Puluhan warga Sindumartani tersebut meminta agar DLH Kabupaten Sleman tidak mengeluarkan izin. Supaya penambangan galian C oleh CV Kayon tidak bisa dilaksanakan.

"Karena dari penambangan tersebut lebih banyak dampak negatifnya," kata Ketua PSTA Mahmudin.

Menurut dia, tidak kurang dari 2.100 warga Sindumartani telah menyatakan menolak kegiatan material galian C itu. Karena warga dari 11 dusun yang ada di Sindumartani menggantungkan hidup pada mata air di Sungai Gendol.

"Jika dinas mengeluarkan rekomendasi dan penambangan berjalan, kami khawatir akan kekurangan air. Padahal saat kemarau, sumber air yang berada di Sungai Gendol tidak pernah surut. Tidak bisa digantikan dengan sumur bor sebab air di Gendol juga untuk pertanian dan perikanan," katanya.

Ia meminta kejelasan kepada DLH Sleman terkait proses pengajuan rekomendasi. Sebab, sejauh ini masyarakat belum tahu keputusan yang diambil oleh dinas.

"Kalau bisa izinnya jangan sampai keluar. Kalau sudah diproses kami mohon untuk merevisi atau membatalkan," katanya.

Kepala DLH Kabupaten Sleman Dwi Anta Sudibya mengatakan tidak bisa menolak dokumen Upaya Pengelolaan Lingkungan Hidup dan Upaya Perantauan Lingkungan Hidup (UKL-UPL) yang diajukan oleh CV Kayon.

"Kami mengacu pada regulasi yang berlaku. Selain itu, pihak pemrakarsa telah mengantongi izin atau rekomendasi dari instansi-instansi terkait. Kalau kami menolak justru melanggar, karena dalam hal ini posisi kami hanya sub-perizinan," katanya.
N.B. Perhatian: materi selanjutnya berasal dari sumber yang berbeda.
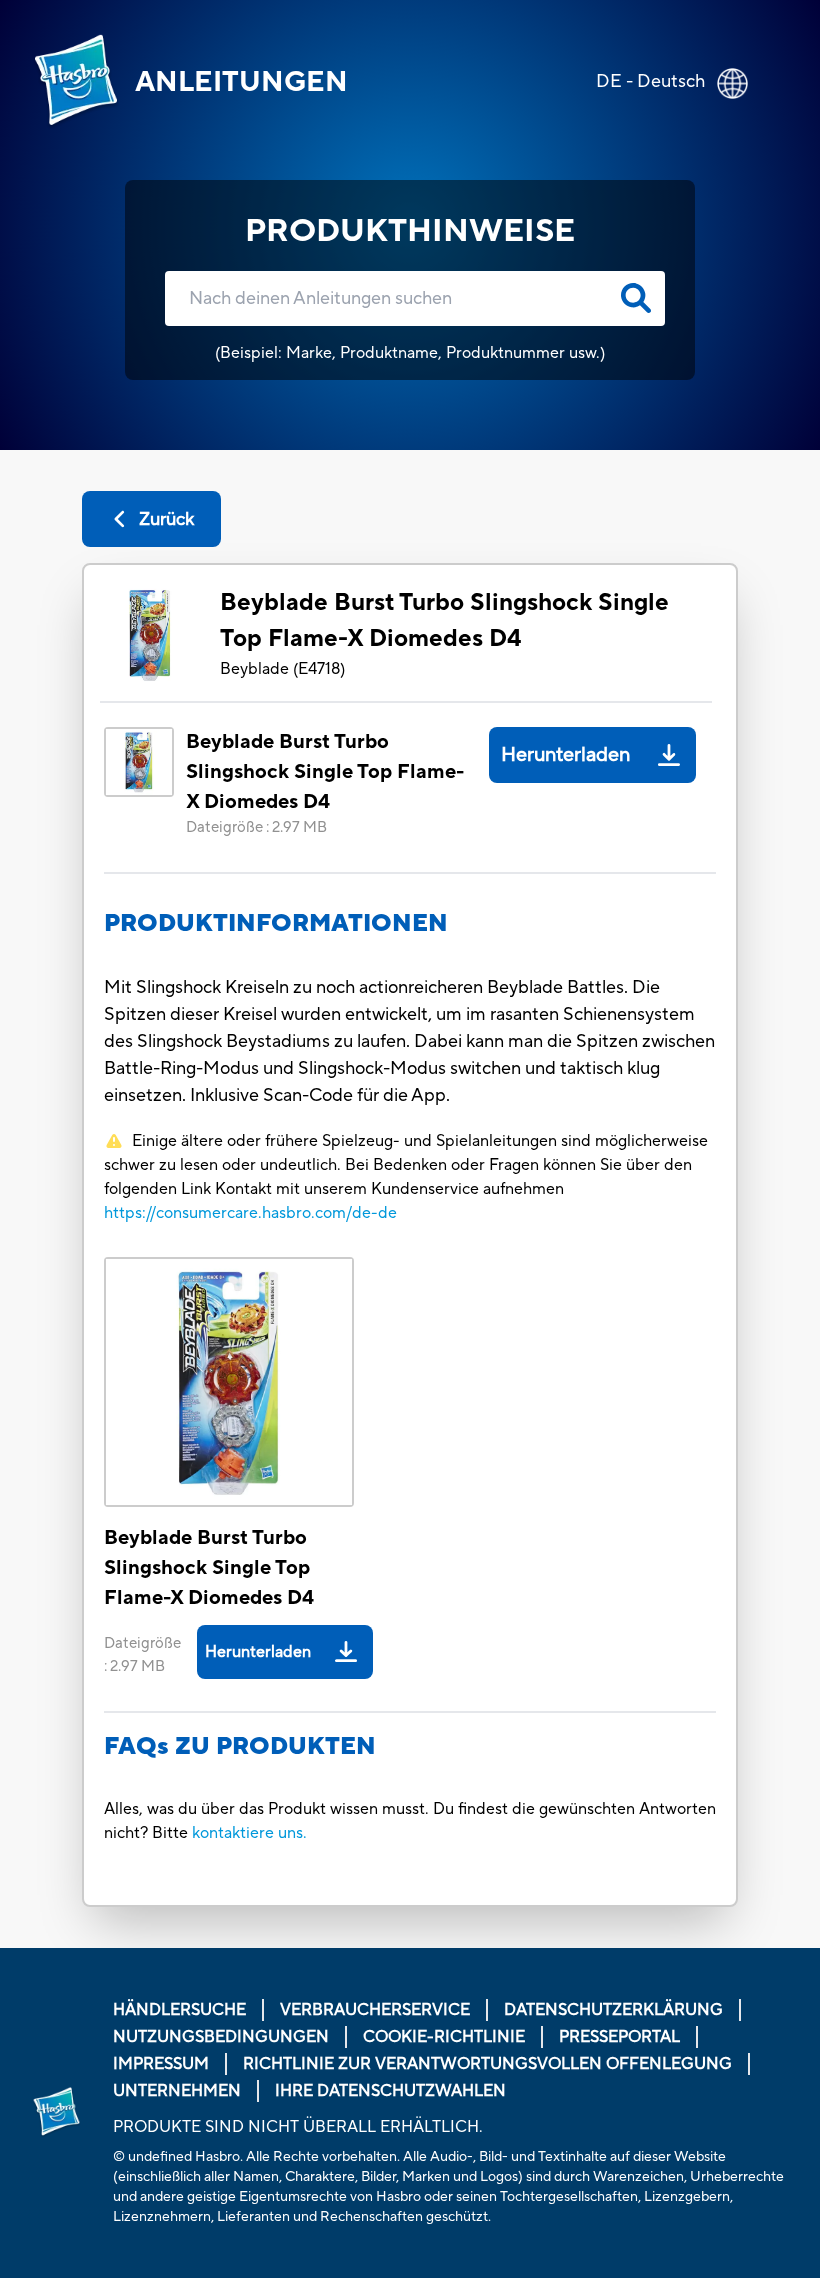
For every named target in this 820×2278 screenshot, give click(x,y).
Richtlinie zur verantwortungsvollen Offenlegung (487, 2064)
Ia mengatakan, meski demikian, pihaknya tidak akan memberikan rekomendasi jika di lapangan masih ditemui masalah.

"Sebelum mengeluarkan rekomendasi, pihak pemrakarsa harus memenuhi empat hal. Yakni biotik, abiotik, sosial dan budaya," katanya.

Menurut dia, keempat hal itu harus tidak ada masalah, kalau salah satu itu belum terpenuhi pihaknya tidak akan mengeluarkan rekomendasi lingkungannya.

"UKL-UPL akan terbitkan namun dengan catatan. Yakni CV Kayon harus memberikan bukti kepada dinas dengan menyertakan berita acara. Kami perlu ada bukti itu," katanya.

Ia mengatakan, pihak pemrakarsa pada dasarnya telah mengajukan dokumen UKL-UPL. Bahkan pada 29 Oktober lalu sudah disidangkan. Hanya saja masih ada banyak catatan dan pihak pemrakarsa harus membenahi hal tersebut.

"Termasuk di dalam notulen itu kami sertakan surat resmi dari warga yang menyatakan keberatan," katanya.

Pihaknya memberikan waktu dua minggu kepada pemrakarsa untuk membenahi dokumen tersebut terhitung sejak 4 November atau setelah dinas mengirimkan notulen kepada pemrakarsa secara resmi.

"Setelah diperbaiki akan kami cermati lagi, kalau masih ada aspek sosial yang belum terpenuhi, rekomendasi tidak akan keluar," katanya.